Self Care as Spiritual Practice
In the way that I was taught in sweat lodge, there are multiple approaches to prayer. In the round of the east, we pray for ourselves, which is a very specific and intentional approach to prayer. This round is typically prefaced with the idea that we are of limited value to anyone else until we have taken care of ourselves first in relationship to spirit. This logic is something like this; how can we offer ourselves in assistance to someone else when we have not taken care of our own selves first? Sometimes in western culture there is the context of putting others first as a token of some moral high ground when one might suggest we have so much more to give when we have filled our cup first.
The next round in the lodge is the south which is dedicated for prayers on behalf of our loved ones. This follows the logic that now that we have taken care of ourselves, we are now available energetically and spiritually to offer our assistance to others. In all the shamanic practices that I have been in relationship to, each healer or shaman that I have worked with, has had to go through their own process of wrestling with their own troubling nature. Through shamanic assistance, what comes through this process of self-examination is the capacity to help others. This personal work or deep personal exploration is often loss in modernity. Sitting in ritual, in nature, opening oneself to this process has become a novelty and yet many resources are suggesting that many medical and mental health maladies are a byproduct of circumventing this process of reflection and revelation. The shaman facing the shadow and dealing with it is not a specific destination as it is an initiation to an ongoing process that guides one through life.
I’ve recently been going through an interesting process in my own life. Sometimes my issues are obvious and it’s easy to identify what parts of myself needs to be addressed. But there are times when “Coyote” or the trickster allows us to chase our tail a bit before we learn the lesson. There are parts of the self that are often hidden from our own self perception that needs to be pointed out or revealed when we are ready to see them. They’re often hidden and later emerge to be examined. Those apprenticing in Shamanic practices often come to appreciate these moments that reveal themselves in unexpected moments.
In November I will turn 59 years old. That age, that number, conjures a particular story about what to expect at that age. Perhaps without knowing it, I succumbed to this story without any thought of what I was doing until I tasted another reality.
The last year has been a particular challenge for me. Last winter I fell and seriously injured my leg, and my mobility became incredibly restricted. Between emerging from Covid isolation and now this injury plus being THAT age I stopped taking care of myself. I stopped exercising, worked harder, neglected my diet, and just not wanting to engage in the physical activities that in my younger years sustained my enthusiasm. I had given into the idea that age was now in charge of my outcomes and to not expect too much of myself. Through a certain chain of events, I met an individual who was able to re-ignite my enthusiasm through exercise and diet. I’ve been working with this guy for about a year and recently was looking through our text message history and it reminded me of what my attitude was a year ago and how I have gone through a bit of a transformation. This transformation has not been an obvious overnight miracle but a slow and gradual shift. My diet and mobility have been greatly transformed and the results have been deeply appreciated. More work to be done but like most of us I am a work in progress.
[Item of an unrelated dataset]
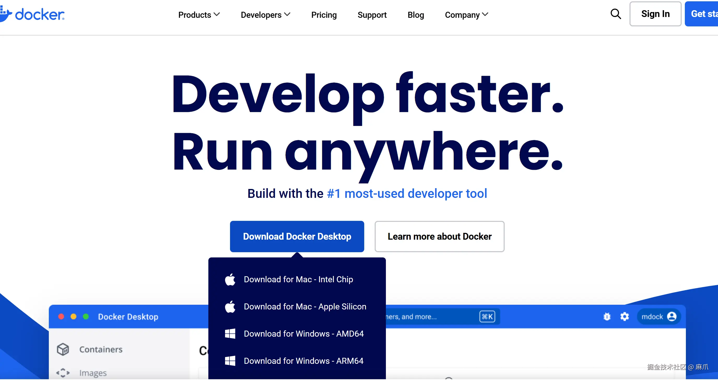Choose Download for Windows - ARM64

[303, 360]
It occurred to that this summer I have been hiking more than usual, walking, and exercising more than usual, and surprisingly finding a vitality, that frankly I had given up to being part of the aging process. I had stopped tending to myself care without knowing I had given up. It wasn’t an obvious transgression, but over a period this cumulation of neglect led to me, being overweight, lethargic, depressed, and restless about life. Last weekend I found myself hungry for a hike, eager for a salad and appreciative of the stamina and energy I had found within myself.
In this case, my shaman showed up in the form of a nutritional coach and trainer. Unfamiliar with the shamanic practices that I have become familiar with, but in his own right, facilitated in the energetics and enthusiasm that I needed to carry me through my shadow of taking better care of myself. I’m appreciative of what I have learned and how the progress has been useful in my life and consequently how it feeds my capacity to hold circle and space for others.
Sometimes as “spiritual” people who are embracing a spiritual path we can become so saturated with the idea of the spiritual that we neglect other aspects of ourselves, such as the body, mind, or social parts of who we are. Through my process, I feel as if I have tapped into a whole new sense of energy that I thought was lost to my youth.
For this blog post I’m encouraging the concept of self-care and reflection as part of spiritual practice, I can’t embrace the light and a snickers bar at the same time. Whenever we assist someone in releasing energy, we remind them they must nurture the awaking. The ritual is the catalyst to the process, you must engage in the practice to see the progress. I’m suggesting an openness to always be open to being the apprentice. My shaman, this time was a nutritional coach, next time it could be the wisdom of a child or the simplicity of watching nature unfold without my internal sensors.
My concept of myself, my age, the role I play, is of my design and I don’t need to be a slave to the diagnosis or condition to know how to be, I can be open to surprising and stimulating discoveries at any stage of my existence. That’s what magic is all about… right?